PAGE EXTRACT -
Accessibility: The Princeton Symphony Orchestra is committed to ensuring all programming is accessible for everyone, working with venues to provide needed services. Online events include digital concert resources, closed captioning, and transcriptions as appropriate. If there are questions about these or if any additional services are required, contact ADA Coordinator Kitanya Khateri at email@example.com or 609 497-0020. Note: some services require at least two weeks’ notice to arrange.
Internationally renowned conductor and Princeton Symphony Orchestra (PSO) Edward T. Cone Music Director Rossen Milanov looks forward to collaborating in 2022-23 with established and emerging artists of the orchestral world and helming the PSO’s popular June performing arts celebration – The Princeton Festival.

Dataset entries -
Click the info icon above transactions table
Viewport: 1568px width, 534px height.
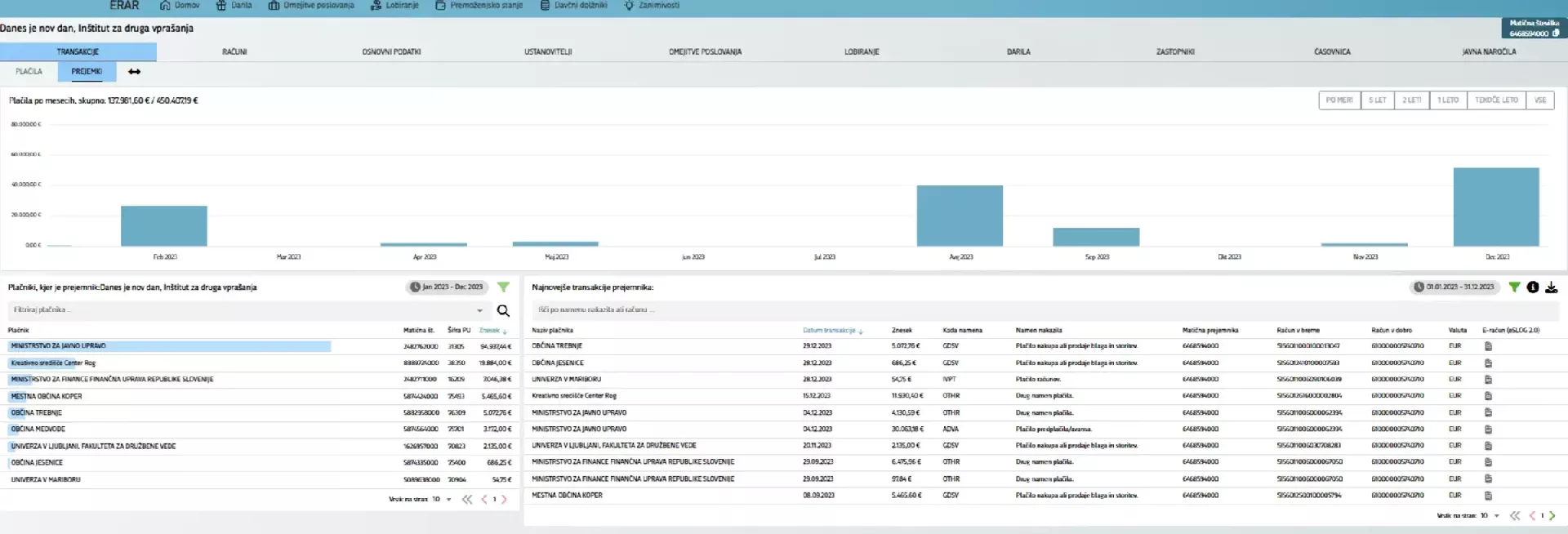tap(1533, 287)
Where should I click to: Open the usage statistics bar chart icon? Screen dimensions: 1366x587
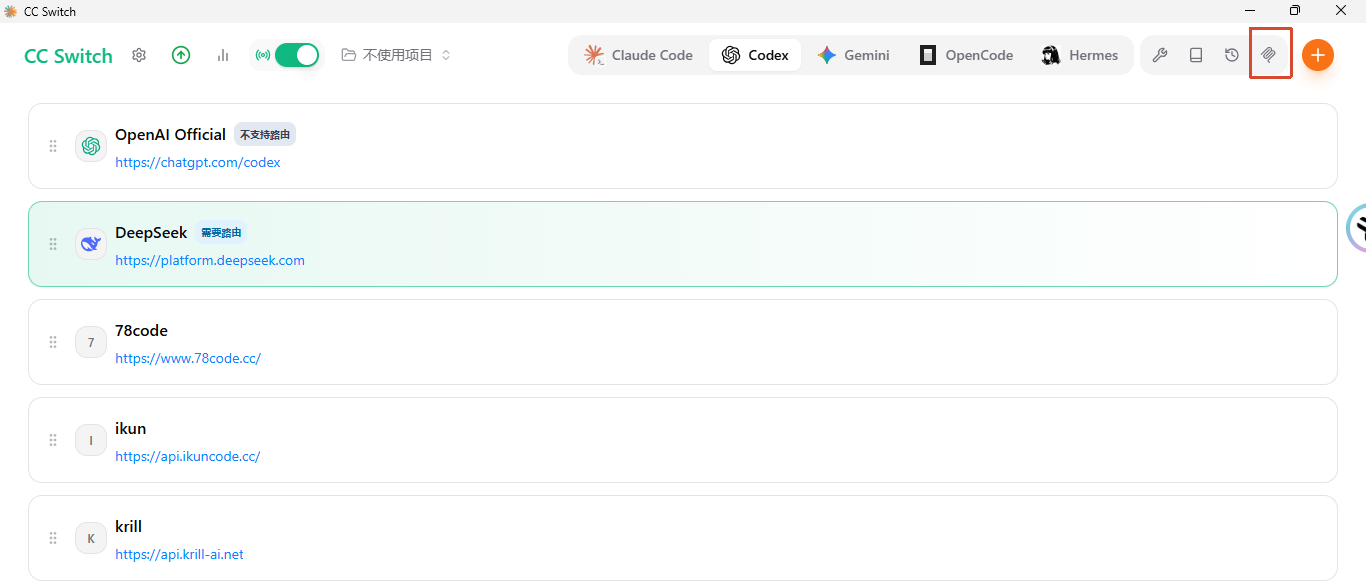pyautogui.click(x=223, y=55)
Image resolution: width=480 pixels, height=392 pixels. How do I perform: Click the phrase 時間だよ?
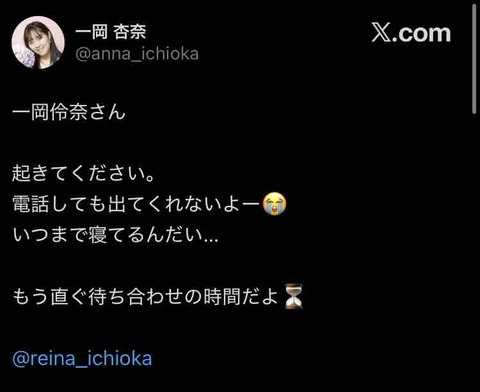pos(241,297)
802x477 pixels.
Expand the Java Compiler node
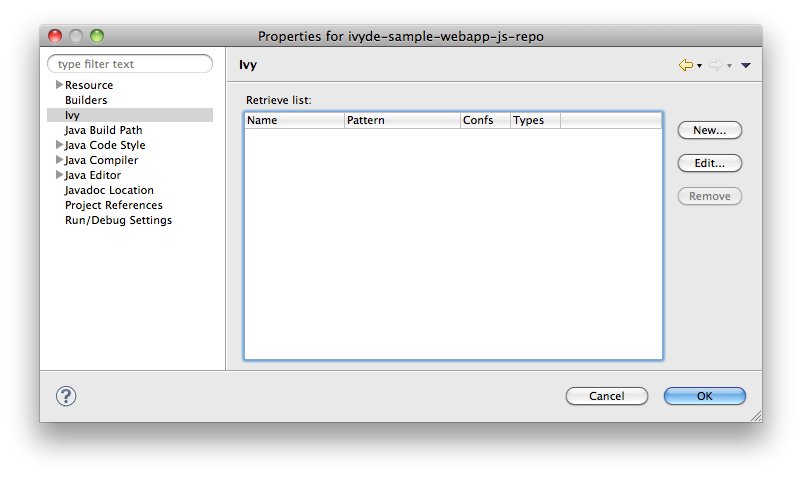pos(59,160)
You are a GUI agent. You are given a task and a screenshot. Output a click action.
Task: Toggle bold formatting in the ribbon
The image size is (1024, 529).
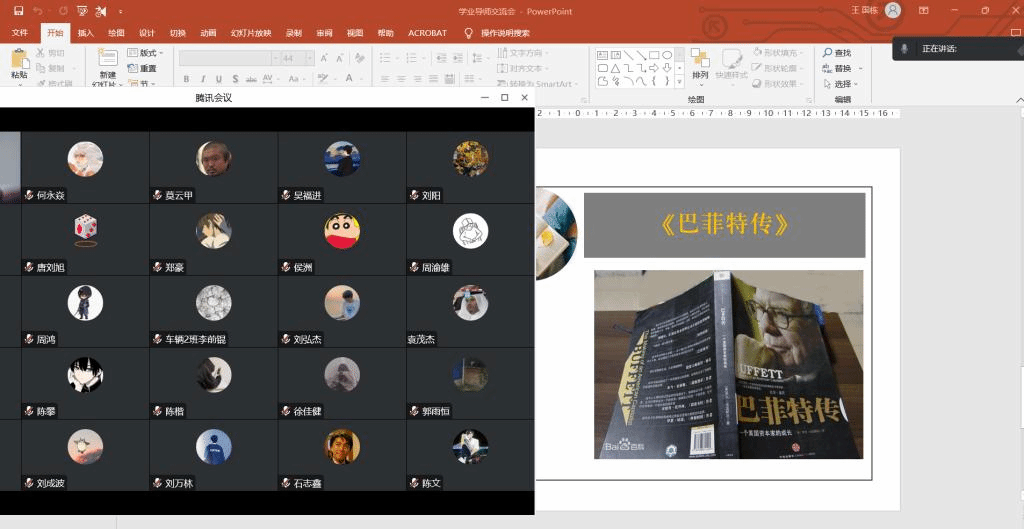(x=187, y=79)
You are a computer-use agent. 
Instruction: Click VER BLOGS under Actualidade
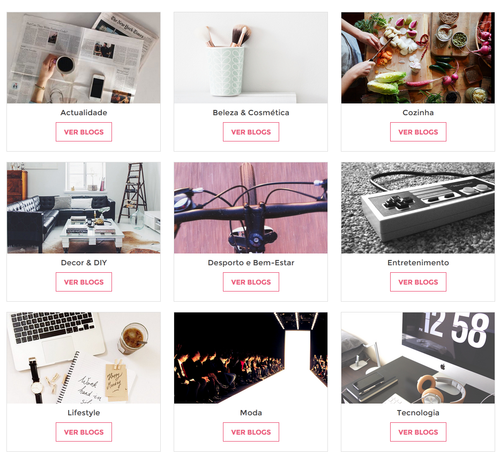pyautogui.click(x=84, y=132)
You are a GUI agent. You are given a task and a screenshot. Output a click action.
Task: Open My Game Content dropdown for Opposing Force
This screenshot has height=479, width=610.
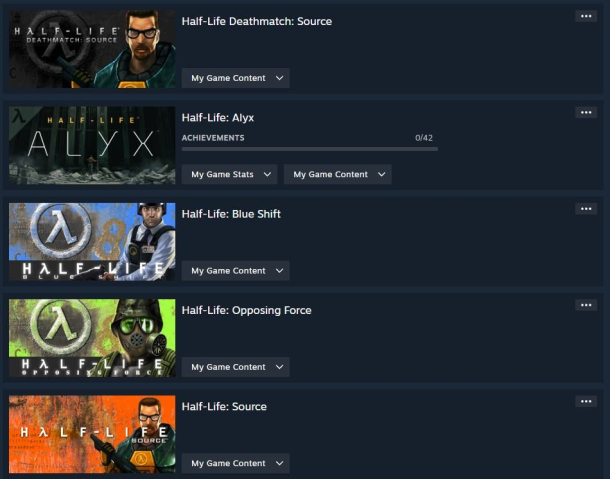235,367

PROMPT - Carry on the Princeton Symphony Orchestra text, starting right after its last sentence.

RESULT OF THE TASK -
Respected and admired by audiences and musicians alike, he has established himself as a conductor with considerable national and international presence. In addition to leading the PSO, Mr. Milanov is the music director of the Columbus Symphony Orchestra, Chautauqua Symphony Orchestra, and chief conductor of the RTV Slovenia Symphony Orchestra in Ljubljana. During his eleven-year tenure with The Philadelphia Orchestra, Milanov conducted more than 200 performances. In 2015, he completed a 15-year tenure as music director of the nationally recognized training orchestra Symphony in C in New Jersey and in 2013, a 17-year tenure with the New Symphony Orchestra in his native city of Sofia, Bulgaria.
Mr. Milanov has collaborated with Komische Oper Berlin (Shostakovich’s Lady Macbeth of Mtzensk), Opera Oviedo with the Spanish premiere of Tchaikovsky’s Mazzepa and Bartók’s Bluebeard’s Castle (awarded best Spanish production for 2015), and Opera Columbus (Verdi’s La Traviata). He has been seen at New York City Ballet and collaborated with choreographers such as Mats Ek, Benjamin Millepied, and most recently Alexei Ratmansky in the critically acclaimed revival of Swan Lake in Zurich with Zurich Ballet and in Paris with La Scala Ballet.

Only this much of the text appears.